━━ Passage provided

Looking for a balanced and satisfying high protein snack or healthier dessert? This Oat & Choc Slice combines whole oats and dark chocolate for a treat that supports mood and energy balance without refined sugar overload. Developed by our Accredited Practising Dietitians, it’s ideal for afternoon snacks, lunchboxes or post-activity fuel.

Nutrition information provided as a guide. Individual needs and goals vary. For personalised support, book in to see one of our Accredited Dietitians.

Recipe Snapshot

  • Serves: 12 slices

  • Prep time: 20 minutes

  • Cook time: 25 minutes

  • Calories: 215 cal per slice

  • Carbohydrates: 26g per slice

  • Protein: 6g per slice

Serves 12


Ingredients:

Base:

  • 1 x 400g can chickpeas, drained and rinsed

  • ½ cup apple sauce (or 1 large ripe banana)

  • 2 tablespoons honey or maple syrup

  • 2 tablespoons peanut butter

  • 1 teaspoon vanilla extract

Dry ingredients:

  • 1 ½ cups rolled oats

  • ½ teaspoon baking powder

  • ½ teaspoon ground cinnamon

  • 2 tablespoons currants

  • 2 tablespoons seeds (pumpkin, sunflower, chia)

  • Pinch of salt

Topping:

  • 200g dark chocolate chips, melted


Method

  1. Preheat oven to 180°C fan-forced. Line a 20cm square baking tin with baking paper.

━━━━
━━ Material shown

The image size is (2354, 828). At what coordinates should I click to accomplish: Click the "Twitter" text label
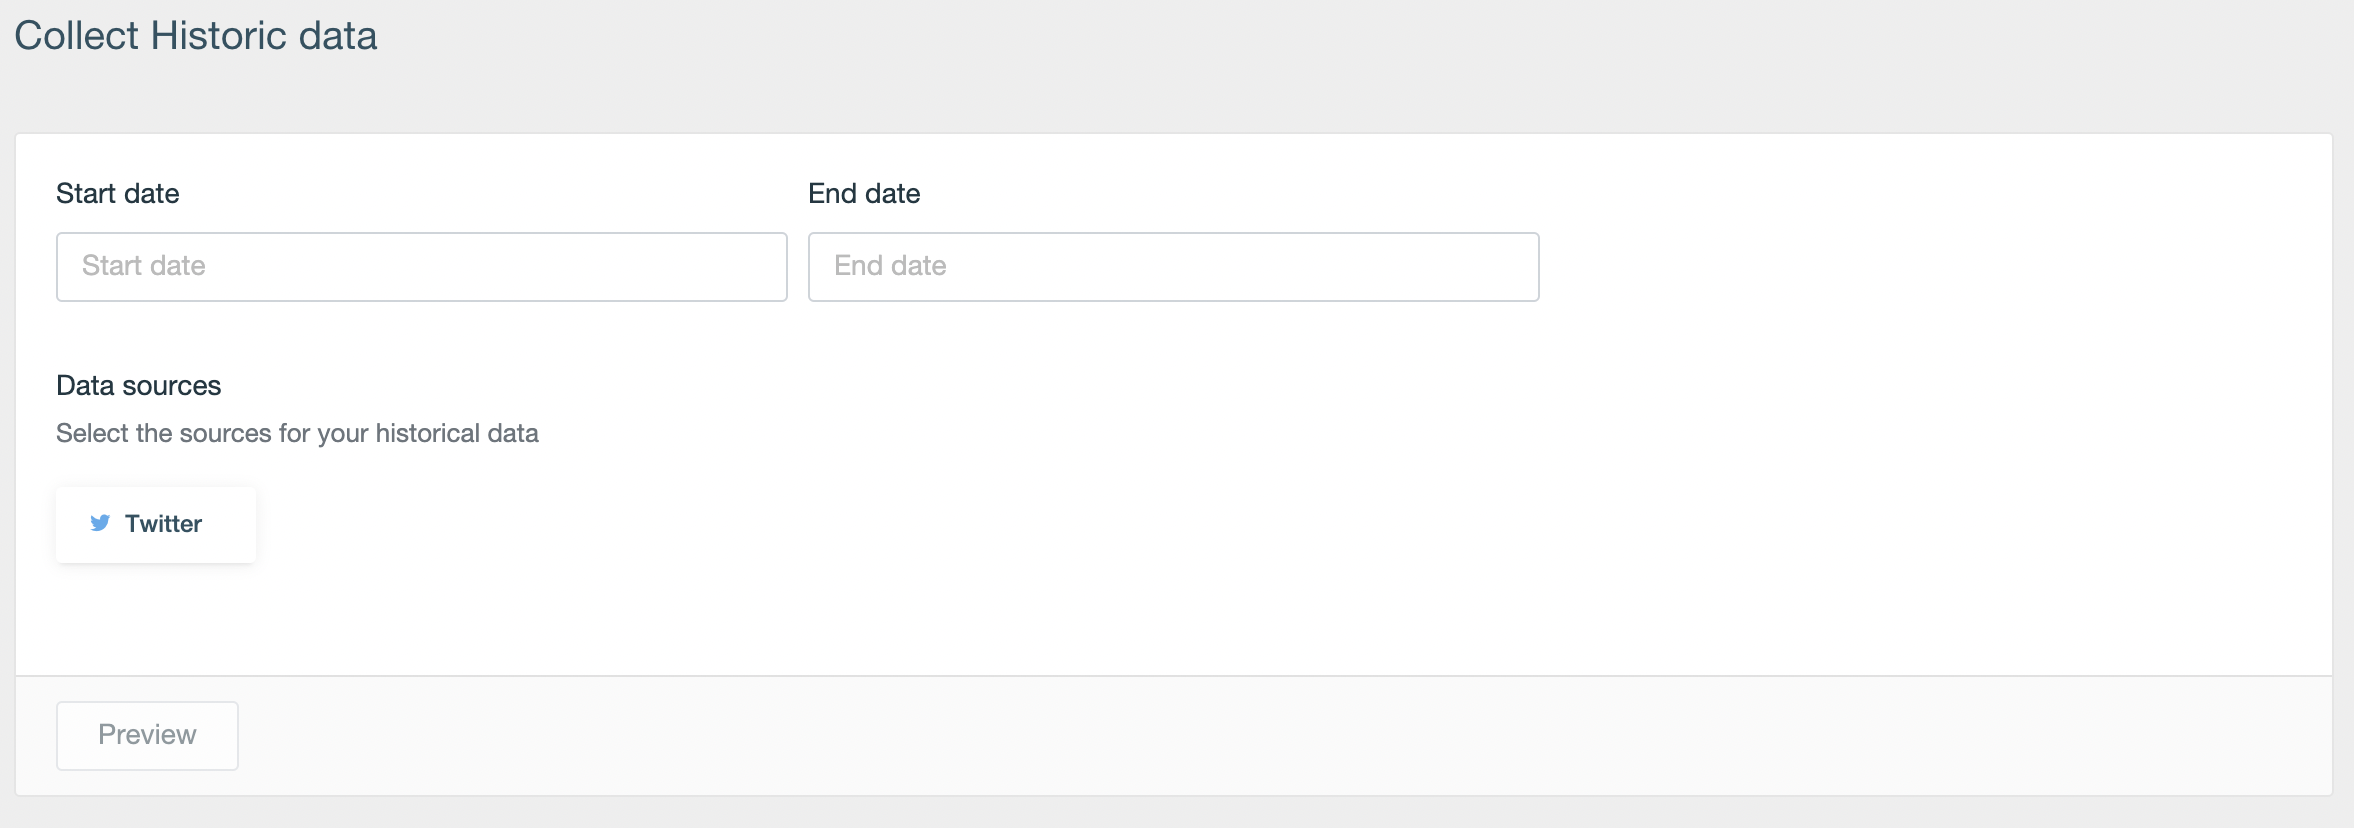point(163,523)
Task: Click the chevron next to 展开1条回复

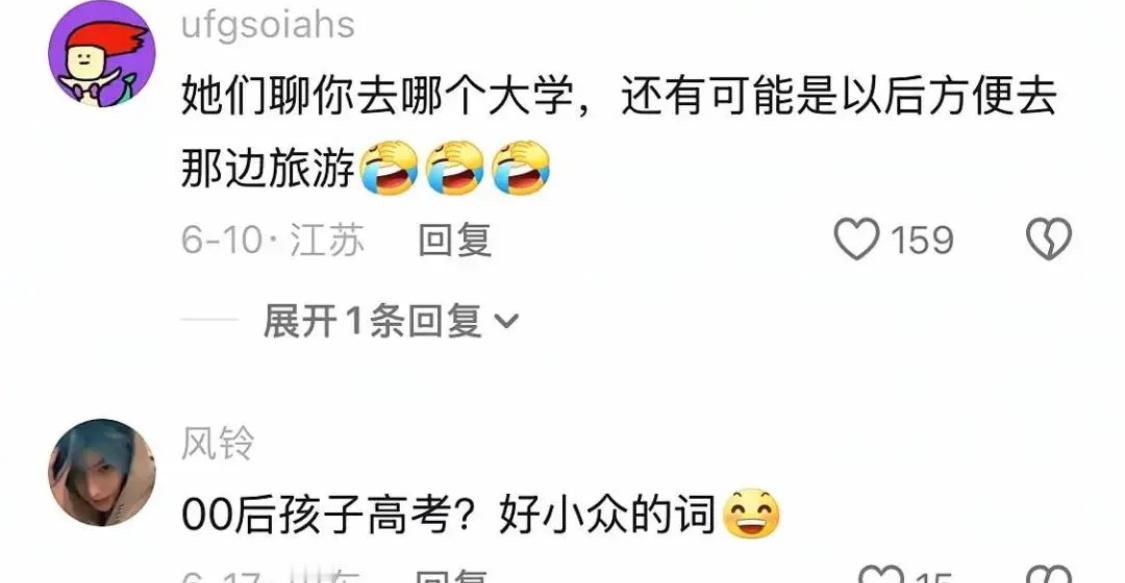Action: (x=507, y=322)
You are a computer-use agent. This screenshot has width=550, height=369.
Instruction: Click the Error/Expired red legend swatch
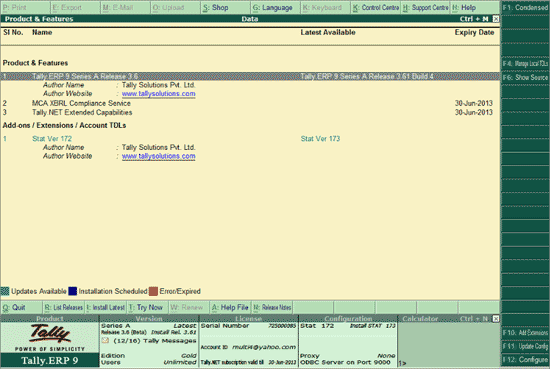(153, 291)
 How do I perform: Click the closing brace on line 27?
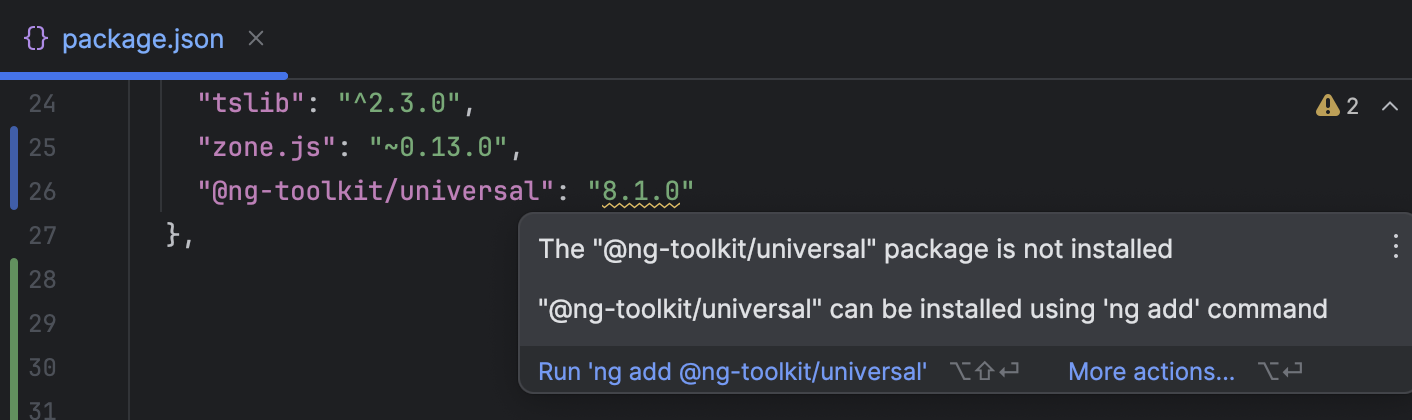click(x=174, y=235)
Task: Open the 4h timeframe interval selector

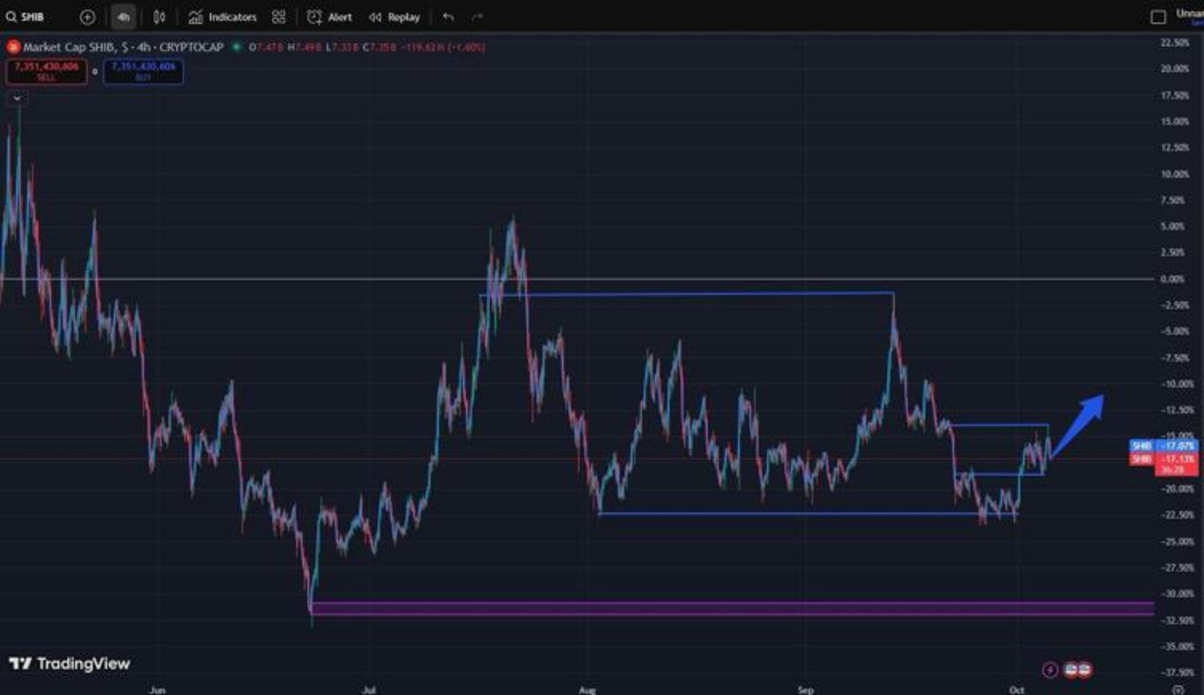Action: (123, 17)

━━━━

*Problem set*:
a: In the oat and chocolate slice recipe, echo everything from "Looking for a" down to "or post-activity fuel.".
b: According to the oat and chocolate slice recipe, how much protein is in one slice?
c: Finish out the next part of the oat and chocolate slice recipe, picking up after its last line.

*List of answers*:
a:
Looking for a balanced and satisfying high protein snack or healthier dessert? This Oat & Choc Slice combines whole oats and dark chocolate for a treat that supports mood and energy balance without refined sugar overload. Developed by our Accredited Practising Dietitians, it’s ideal for afternoon snacks, lunchboxes or post-activity fuel.

b: 6g per slice.

c:
  2. In a food processor or Nutri-Bullet, blend chickpeas, apple sauce or banana, honey or maple syrup, peanut butter, and vanilla until smooth.

  3. In a large mixing bowl, combine oats, baking powder, cinnamon, salt, currants, and seeds.

  4. Pour blended chickpea mixture into dry ingredients and mix until fully combined.

  5. Spread mixture evenly in the lined tin. Bake 25–30 minutes or until firm and lightly golden.

  6. Meanwhile, melt chocolate on 30 second increments in the microwave until melted fully.

  7. Spread an even melted chocolate layer across the top of your slice.

  8. Place in the freezer for 10minutes or until chocolate layer has solidified completely. Then cut into 12 squares and enjoy!

Benefits:

High fibre and nutrient-dense, promotes satiety and stable blood glucose.